At first glance, you might not realize the 3-foot-tall shrubs are blueberry bushes. Right now, the blueberries aren’t very blue — rather shades of green camouflaged among their leaves — but give them a few more days and the field will be dotted with indigo.
Blueberry season begins next week, and farmers are preparing to welcome customers to get some fresh air while picking their own fruit.
“A lot of great people in this community,” said Jeffrey Hall, owner of Hall’s Hill Blueberry Farm in Cortlandville. “We’ve even got families coming from Binghamton, Syracuse and Ithaca to come and pick blueberries and picnic and have a nice day.”
Hall’s field maintains a family tradition dating back more than 50 years when his family first started planting blueberries in Parish in 1967.
“I’m looking forward to interacting with people again — some of them I’ve seen for the past 40 years, coming back every year,” Hall said. Unlike Hall, the Ryan family has only been in the blueberry business for a few years.
“It’s a lot of work we didn’t quite expect,” said Rick Ryan, co-owner of Underhill Farm in Dryden. “We took over this blueberry patch from Farmer’s Choice, so we’ve been operating for about three years and really getting into the groove of things.”

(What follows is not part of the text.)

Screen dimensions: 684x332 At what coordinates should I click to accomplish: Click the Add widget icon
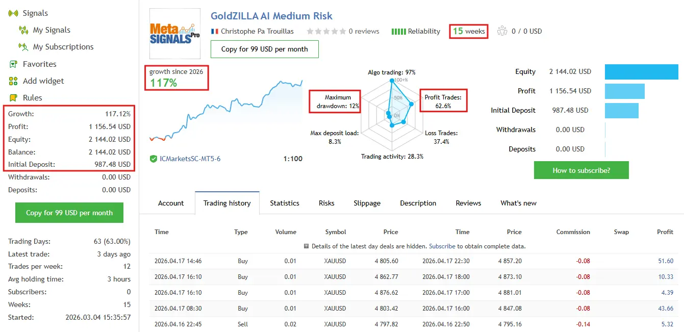pyautogui.click(x=13, y=81)
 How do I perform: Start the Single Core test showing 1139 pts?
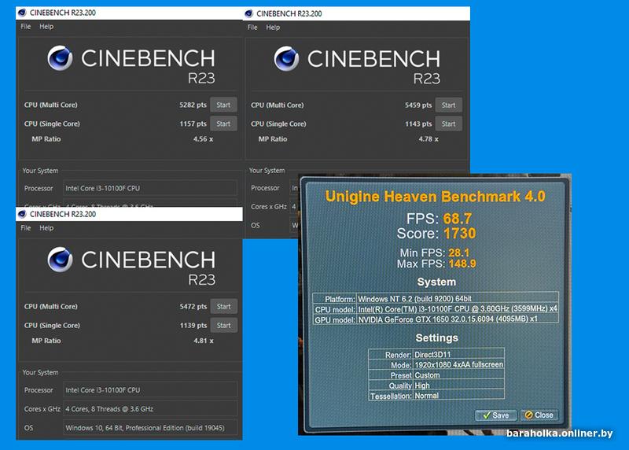click(223, 325)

Rick Ryan and his wife, Theresa, have learned how to maintain their patch of 500 blueberry bushes, including how to prune during the dormant season to help with growth and keeping their fingers crossed for the perfect amount of rain.
“We’ve only been doing this for three years, but we’ve realized that even with our small patch there are people who have been picking here for dozens of years and they’re really excited to come back,” Ryan said.
- Hall’s Hill Blueberry Farm is open daily from 8 a.m. to 6 p.m., July 17 through Aug. 15.
- Underhill Farm is open 9 a.m. to 8 p.m. Wednesdays and Saturdays, or by appointment, beginning July 10 through the end of August.
Last year, the U-Pick farm business received greater interest than usual, Hall said.
“People were sheltered from COVID. They wanted to get outside and they knew they could socially distance in the field, while still enjoying themselves and being with nature,” Hall said.
The farmers offered hand sanitizers and masks to maintain safety for customers and employees alike.
“I’m looking forward to reconnecting with the neighbors and guests,” Ryan said. “We see it as a way to connect with one another, as well as with nature and the farm. It’s not just about coming to pick blueberries.”
Lauren Roberts travels from Ithaca each year to visit Underhill Farm and visit with the Ryans.
“I’ve always loved fresh produce,” Roberts said. “Living in this area — it’s truly bountiful with farms and fresh produce. I love that living here means I can just drive over to a farm to pick fresh blueberries.”
Visiting the Ryans’ farm is a great outing for her kids, ages 6 and 9, Roberts said.
“If they pick it themselves, they’re more likely to eat it, right?” she laughed.
Since blueberry season typically only lasts until the end of August, Roberts plans to stock up on blueberries to store in the freezer, hoping they’ll last her until next summer.